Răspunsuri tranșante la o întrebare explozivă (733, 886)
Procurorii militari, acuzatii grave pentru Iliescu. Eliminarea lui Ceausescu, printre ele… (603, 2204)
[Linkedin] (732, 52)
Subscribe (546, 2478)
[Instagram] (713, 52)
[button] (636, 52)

---------------

> _Work order_:
An exact copy of every entry is what is needed here.

> _Answer space_:
Răspunsuri tranșante la o întrebare explozivă (733, 886)
Procurorii militari, acuzatii grave pentru Iliescu. Eliminarea lui Ceausescu, printre ele… (603, 2204)
[Linkedin] (732, 52)
Subscribe (546, 2478)
[Instagram] (713, 52)
[button] (636, 52)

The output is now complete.